Looking to buy a home? Here are five essential tips for making the process as smooth as possible.
Get your finances in order.
Start by working with a recommended local lender, who understands the local market (dirt roads) and uses local appraisers. You’ll want a lender who is available also out of normal business hours.
Your lender will start by getting a full picture of your credit. If your credit isn’t perfect, they’ll give you direction on how to fix it. Make sure the facts are correct, and fix any problems you find. This will put you in a better position to make a serious offer when you do find the right house.
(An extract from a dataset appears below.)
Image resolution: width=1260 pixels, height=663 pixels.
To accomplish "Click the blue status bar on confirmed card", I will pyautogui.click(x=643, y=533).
Find a house you can afford.
Talk with your lender and your agent to determine what you can afford. There are valuable tools to help and too many ever-changing products – use the professionals.
Hire a professional.
While the Internet gives buyers unprecedented access to home listings and resources, many aspects of the buying process require a level of expertise you can’t pick up from surfing the web. Finding a house is the easy part! That’s why you’re better off using a professional agent than going it alone. Always have an “Exclusive Right to Buy” agreement with your agent – with this, your Agent promises to represent you with the “utmost loyalty, advocacy and fidelity”.
Do your homework.
Before making a bid, ask your Agent to do some research to determine the state of the market at large. Is it more favorable for sellers or buyers? Next, look at sales trends of similar homes in the area or neighborhood. Look at prices for the last few months. Come up with an asking price that’s competitive, but also realistic. Otherwise, you may end up ticking off your seller.
Think long term.
Obviously, you shouldn’t buy unless you’re sure you’ll be staying put for at least a few years. Beyond that, you should buy in a neighborhood with good schools. Whether you have children or not, this will have an impact on your new home’s resale value down the line. When it comes to the house itself, you should hire your own home inspector, who can point out potential problems that could require costly repairs in the future.